Des ambitions au-delà du marché de la santé

Avec le temps, Nuance a développé un produit spécifiquement destiné à la santé, en commençant par la terminologie médicale et en aboutissant à un produit dans le cloud destiné aux établissements de santé. Une infrastructure applicative en mode SaaS somme toute assez conventionnelle, avec interface d’administration et provisionnement à la demande.
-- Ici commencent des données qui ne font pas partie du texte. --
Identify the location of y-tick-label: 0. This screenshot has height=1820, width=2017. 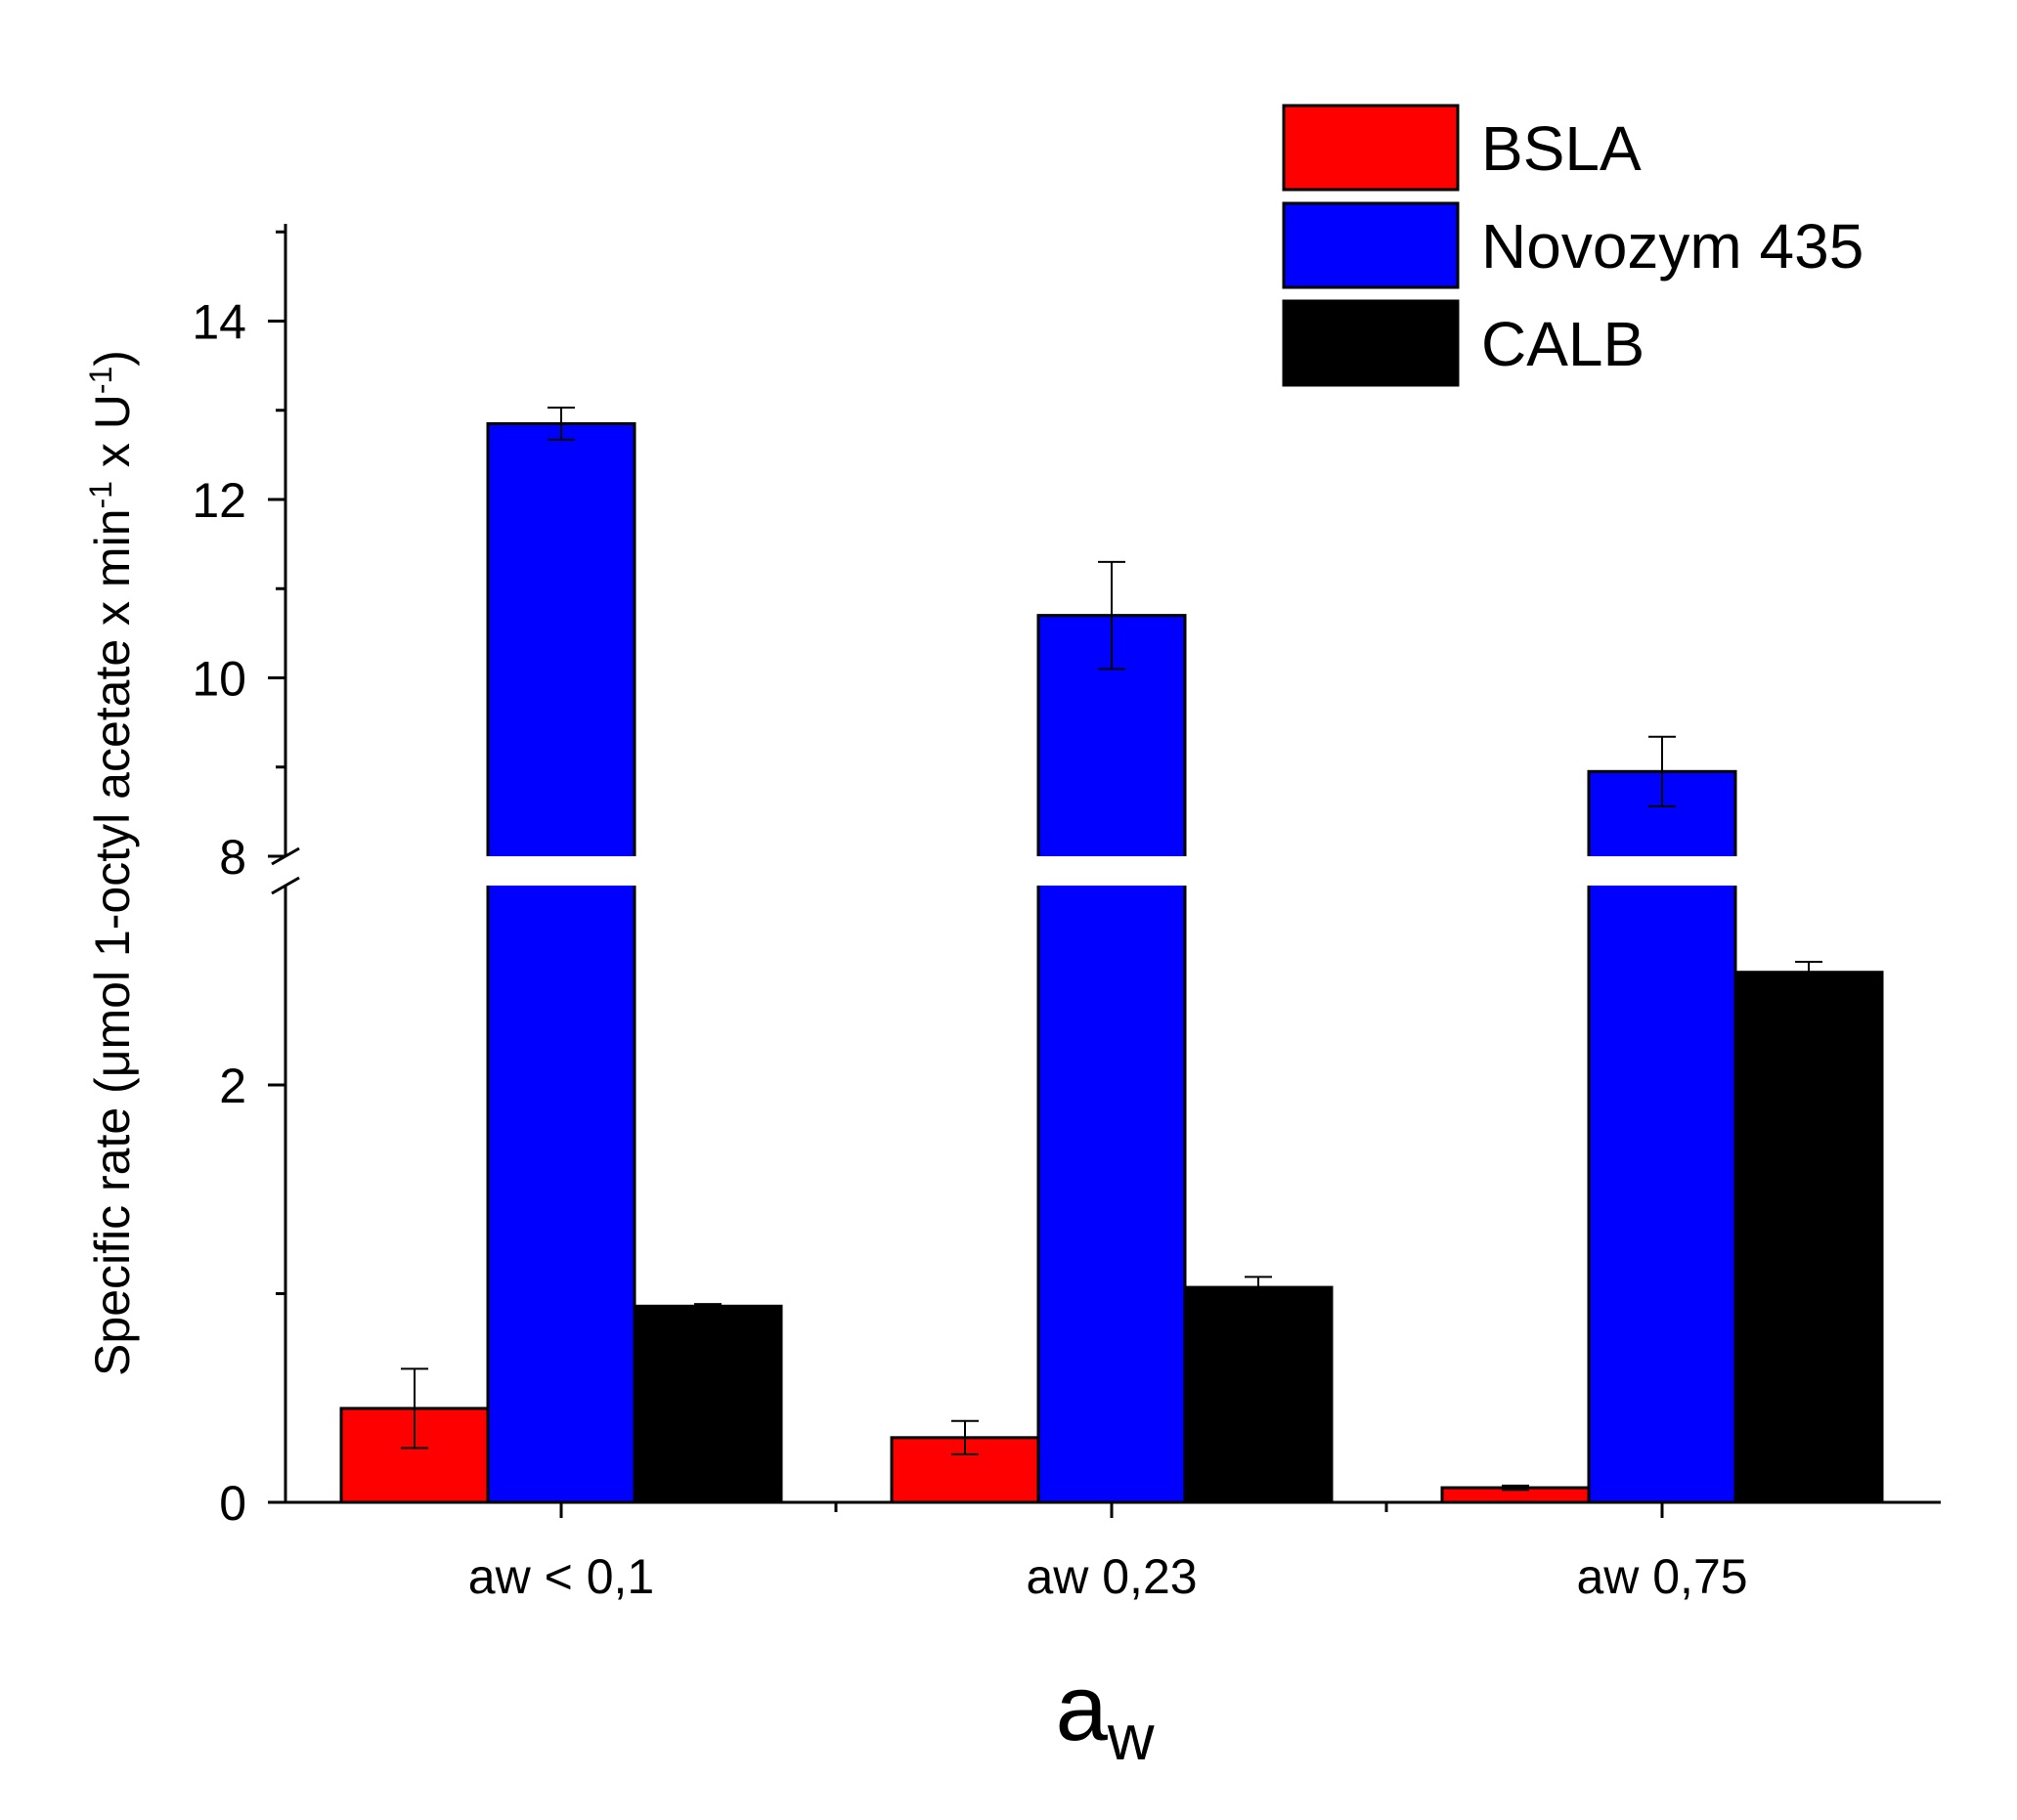
(233, 1503).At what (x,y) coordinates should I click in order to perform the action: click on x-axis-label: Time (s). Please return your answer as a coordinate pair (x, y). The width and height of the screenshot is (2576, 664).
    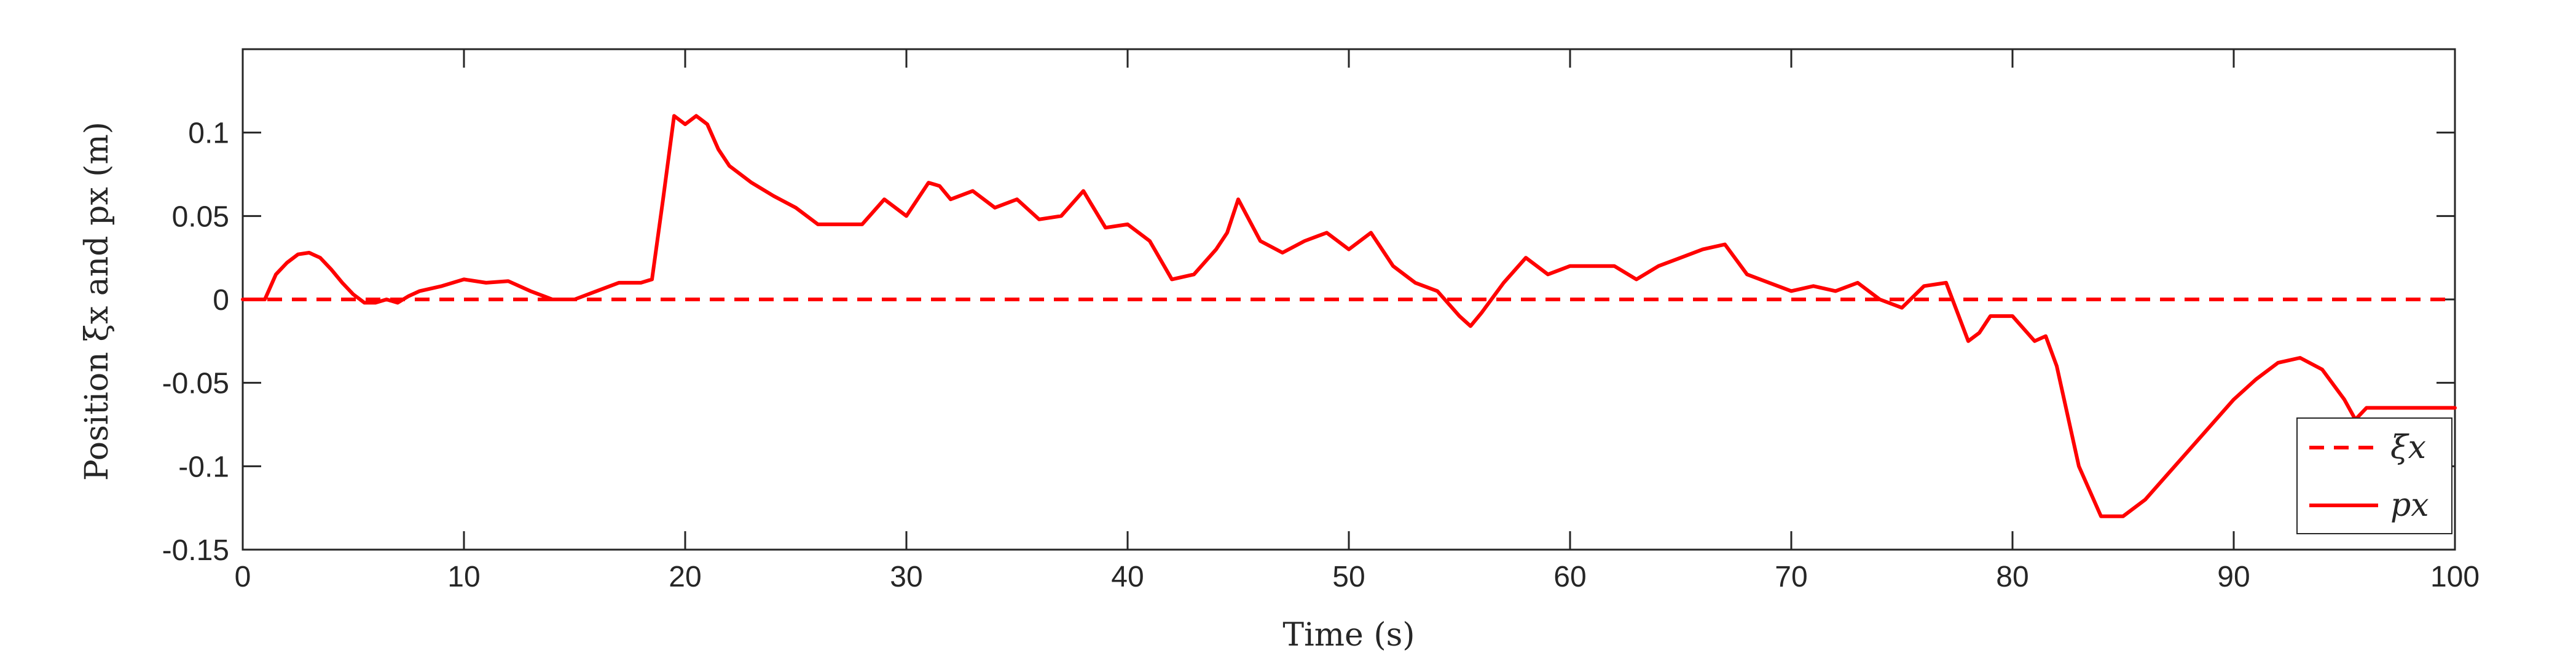
    Looking at the image, I should click on (1348, 636).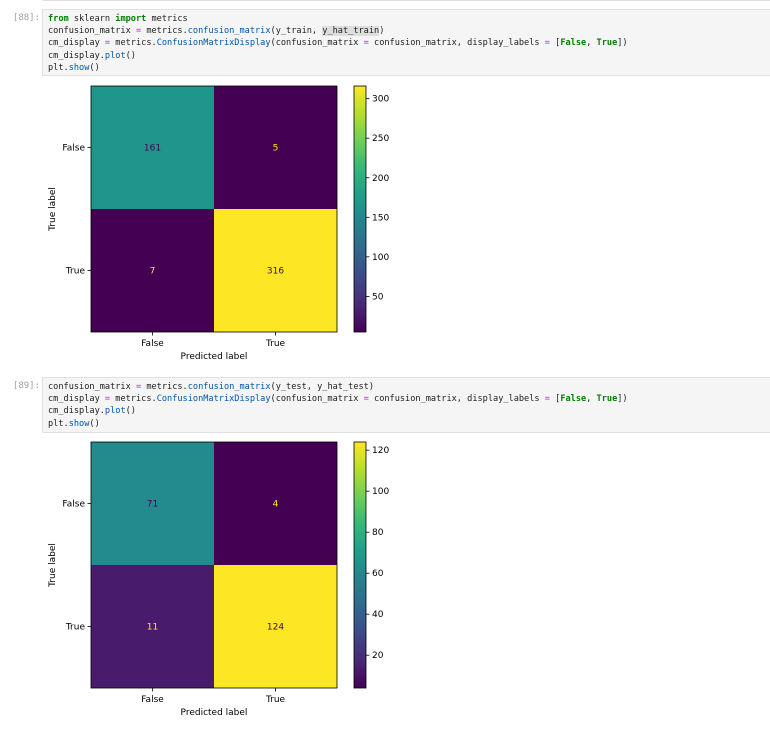 This screenshot has width=770, height=730. What do you see at coordinates (555, 400) in the screenshot?
I see `code-token: [` at bounding box center [555, 400].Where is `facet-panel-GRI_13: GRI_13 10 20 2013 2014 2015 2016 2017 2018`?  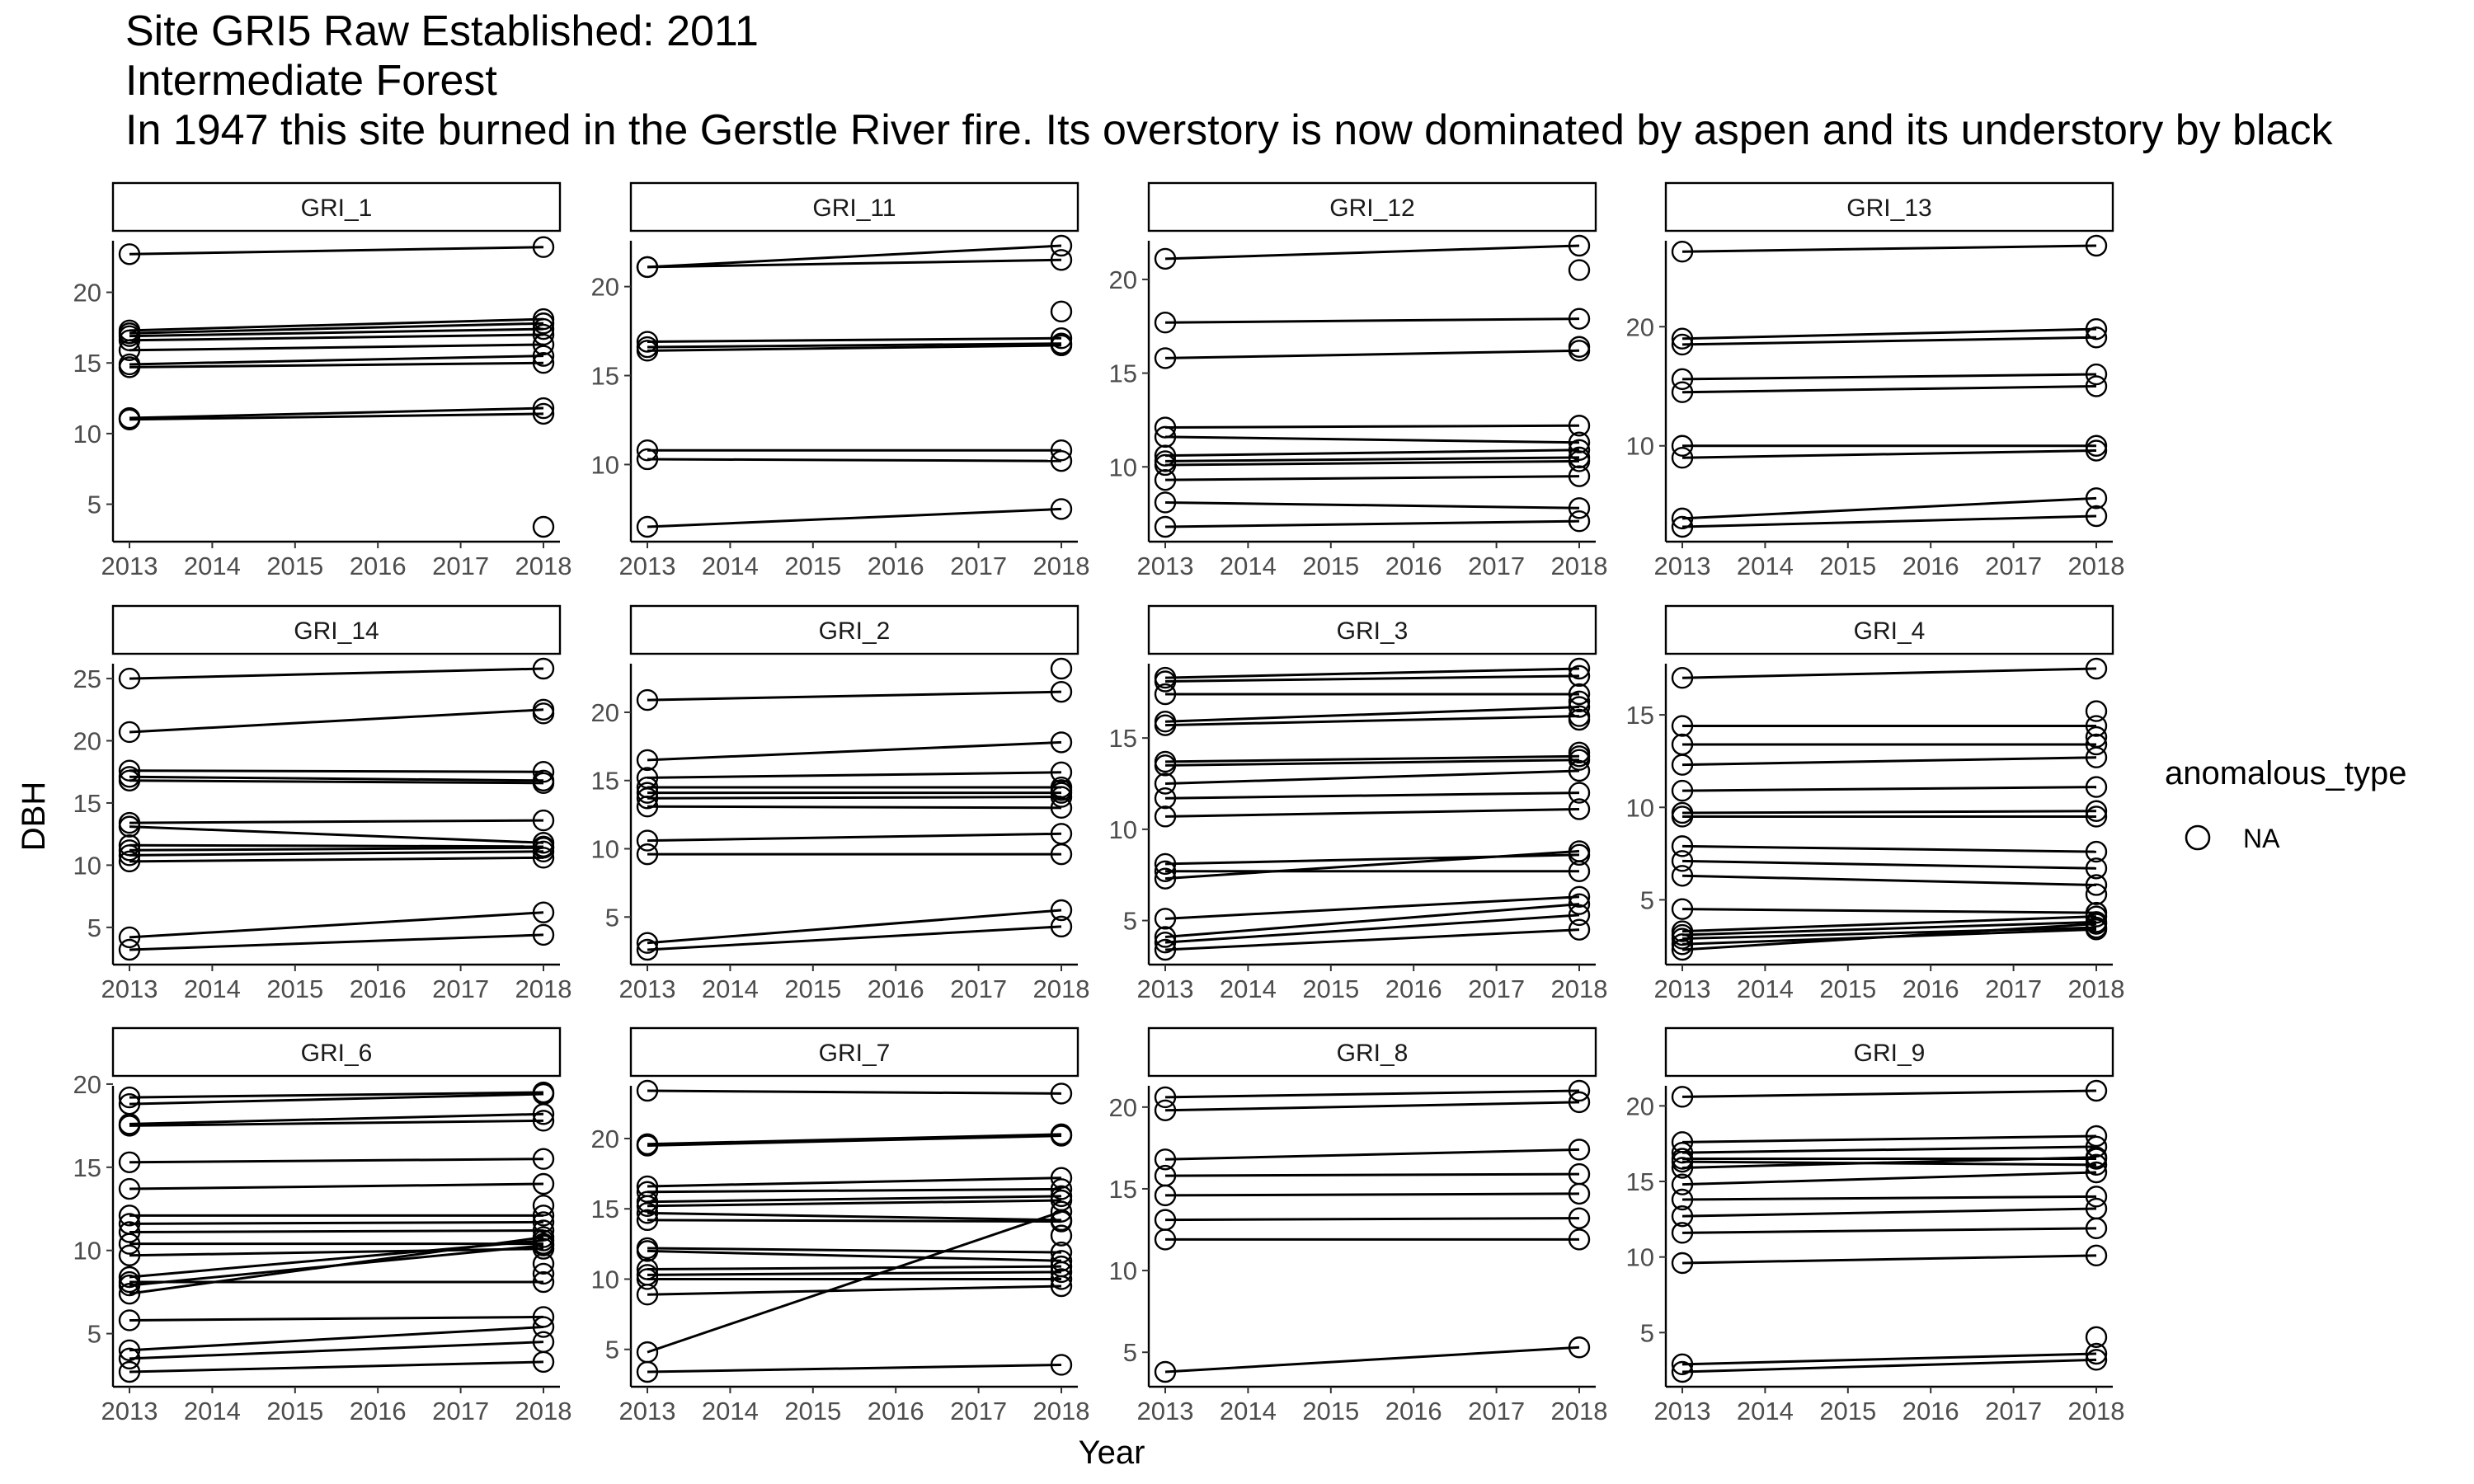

Il n’y a là rien qui puisse attirer un géant du cloud dont les offres SaaS reposent sur des infrastructures bien plus complexes. Donc, si l’on délaisse la fausse piste de la santé et que l’on décortique ce qu’il y a dans le panier de courses de Microsoft, on y décèle des ambitions bien plus importantes. Même Luc Julia, cofondateur de Nuance et l’un des concepteurs de Siri, ne voit pas ce que Microsoft vient faire dans ce marché vertical. Interrogé par notre confrère François Sorel de BFM Business, il pointe vers Cortana, se demandant pourquoi Microsoft n’a pas poursuivi le développement de celui-ci et préfère racheter Nuance. En suivant son regard nous aboutissons au thème du système d'exploitation et aux interfaces Humain/machine.

Les interfaces du futur seront vocales et gestuelles

Pour paraphraser les polars, ce n’est pas un faisceau d’indices que nous suivons dans notre raisonnement, mais des trajectoires algorithmiques convergentes. En effet, Microsoft lorgne vers les interfaces du futur, qui seront une combinaison de reconnaissance gestuelle et de la parole. Les gestes étant limités, ils doivent être complétés par la parole pour des interactions plus riches avec les systèmes d’exploitation. On pense notamment à des films comme Minority Report qui illustrent très bien cet usage.

La technologie gestuelle devant être complétée par la parole, on voit de suite ce que peut apporter le moteur de reconnaissance de la parole développé par nuance. Spécialisé dans la dictée vocale depuis presque trente ans, Dragon comporte une série de commandes vocales pour naviguer dans le texte, sélectionner un mot et le déplacer, corriger la ponctuation, formater le texte (alignement, liste à puce...)… Si l’on étend cette navigation à toute une interface, on voit de suite son utilité pour Microsoft. Ceci en plus de la reconnaissance de la parole basée sur l’IA qui permet des interactions en temps réel et dont la complexité peut évoluer grâce à l’apprentissage automatique. Les interactions avec les robots, humanoïdes ou pas, reposeront un jour sur le traitement du langage naturel basé sur l'IA et le ML.

Un retour sur le marché des appareils mobiles

Ce n’est pas de la science-fiction ou des projets de laboratoire, les briques technologiques à la base de ces interfaces sont déjà disponibles et opérationnelles avec les lunettes de réalité augmentée Hololens (en version 2 actuellement), les algorithmes d'IA et de reconnaissance gestuelle issus de Kinect, ainsi que les briques de reconnaissance d’objets et d’ancrage spatial Custom Vision et Azure Spatial Anchors, entre autres. La sortie récente de Mesh, l’interface collaborative de réalité virtuelle, s’inscrit également dans cette démarche.

Rappelons que le métier d’origine de Microsoft est développeur d’interfaces. Ayant raté les virages de l’Internet, des smartphones et des Stores, Microsoft n’a, pendant des années, pu compter que sur sa présence hégémonique avec Windows et Office pour rester un grand acteur de l’informatique.

Une interface futuriste, capitalisant sur l’expérience des systèmes d’exploitation et des marchés de masse, semble plus digne du rôle de défricher technologique de cet acteur historique de la numérisation de la planète. Il pourrait alors revenir sur les marchés des terminaux mobiles avec des écrans pliables et commandés via des lunettes connectées et intégrant la reconnaissance de la parole et des gestes. On pourra alors lancer un appel ou dicter un SMS ou un courriel (entre autres) sans même déployer l’écran de son smartphone au poignet… les mains dans les poches.